O regulamento da regata permite uma permanência de 48 horas na ilha. Como o
desembarque é difícil optamos por fazer uma curta parada para mergulho e seguir
quase direto para Vitória.
Saímos
de Trindade às 12h16m do dia 22 de janeiro. A tripulação bem alimentada,
descansada, entrosada, de muito bom humor estava animada para o retorno de vento
em popa, literalmente. O enorme estoque de água doce do AYA permitiu banhos
todos os dias para a tripulação. O tempo era gasto com brincadeiras, fofocas,
compartilhar imensas histórias, algumas verdadeiras outras nem tanto, e,
naturalmente, o ajuste das velas. O Comandante Thadeu, muito liberal, se
desdobrava para relevar as criancices da tripulação e manter a disciplina da
regata. Logo no primeiro dia, no primeiro pirajá, demoramos a baixar o balão
assimétrico que rasgou próximo ao punho da escota. Desprovidos da vela para
vento fraco, nossa performance caiu muito em relação aos outros barcos. Armados
a maior
parte
do tempo em Asa de Pombo, a nossa única atividade era dar um jaibe na genoa na
passagem das grandes nuvens de chuva. A manobra exigia a colocação e retirada do
pau de spy, o que provocou muitas brincadeiras maliciosas envolvendo o
Comandante que, educadamente, se mantinha impassível.
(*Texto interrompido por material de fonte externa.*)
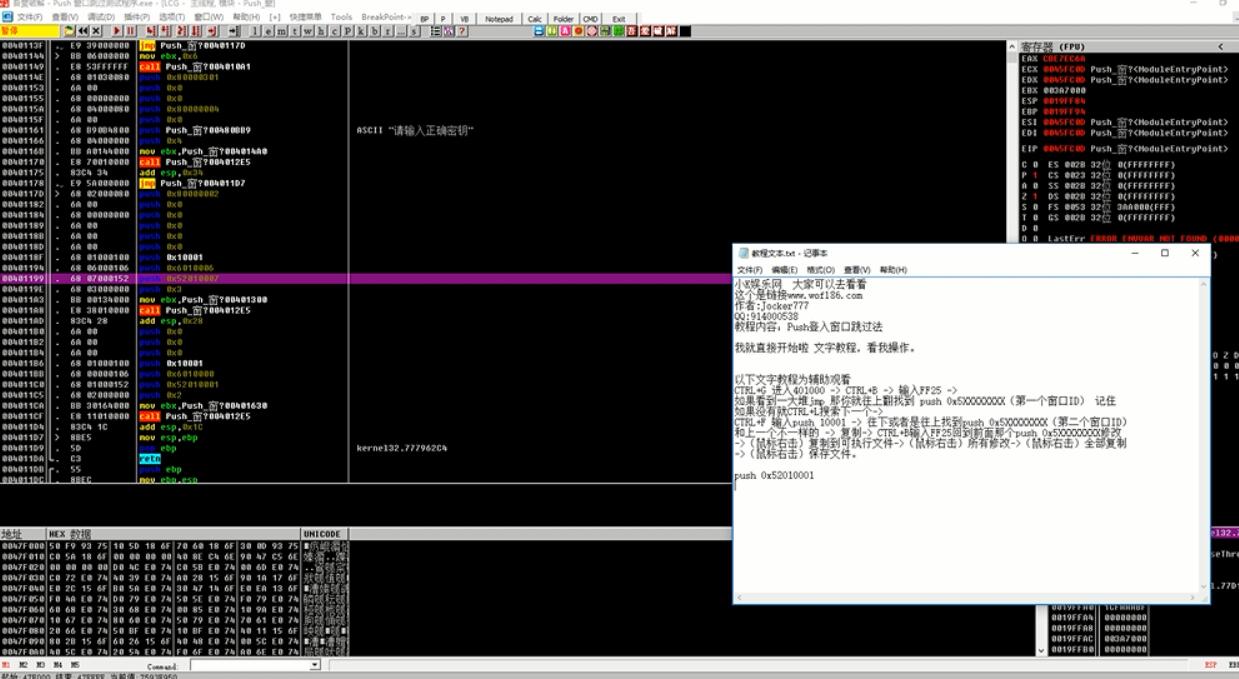Click the Run (play) icon to resume debugging
The width and height of the screenshot is (1239, 679).
115,30
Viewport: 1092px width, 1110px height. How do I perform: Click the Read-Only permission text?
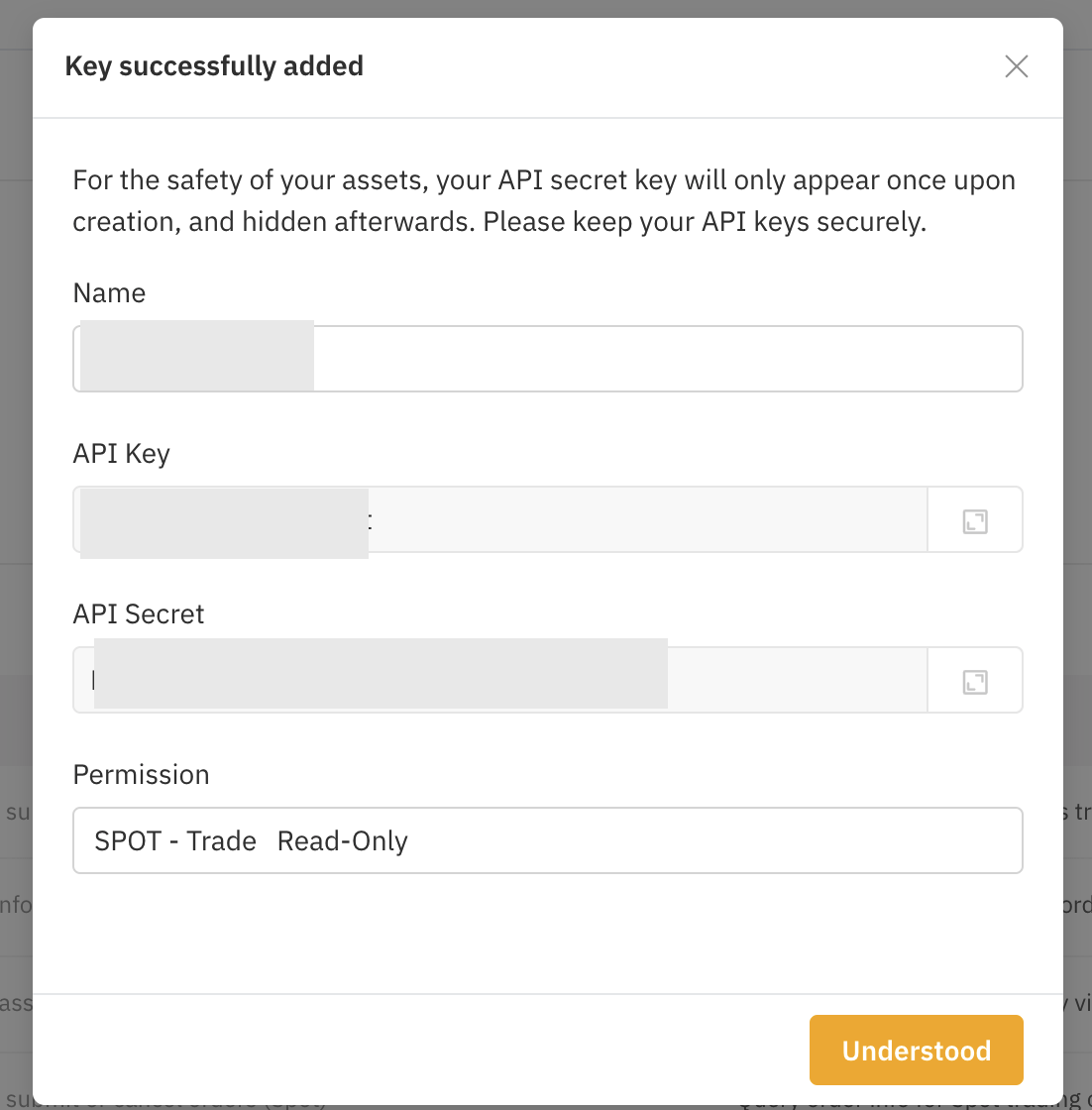click(x=343, y=841)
O retorno, na verdade, foi
um grande passeio a vela de 600 milhas com vento de popa e mar muito calmo.
Chegamos
a Vitória às 20h42m do dia 27 de janeiro, no tempo de 128h26m, compondo um total
(ida e volta) de 246h28m, o décimo tempo da regata. A nossa média geral para as
1246 milhas foi de 5,1 nós. A organização recebeu cada barco com uma comitiva,
fotógrafos e champagne.
O Sorsa bateu o recorde da regata com um tempo total de 174h7m e uma incrível
média de 7,2 nós, seguido de perto pelo cat Galileu com 180h54m e média de 6,9
nós.
Seguiu-se a festa da premiação e o AYA, além de segundo na classe Bico de Proa,
recebeu um inesperado troféu: o “Dinossauro”, mais conhecido como “barco à
velho”, por ter a maior média de idade entre as tripulações.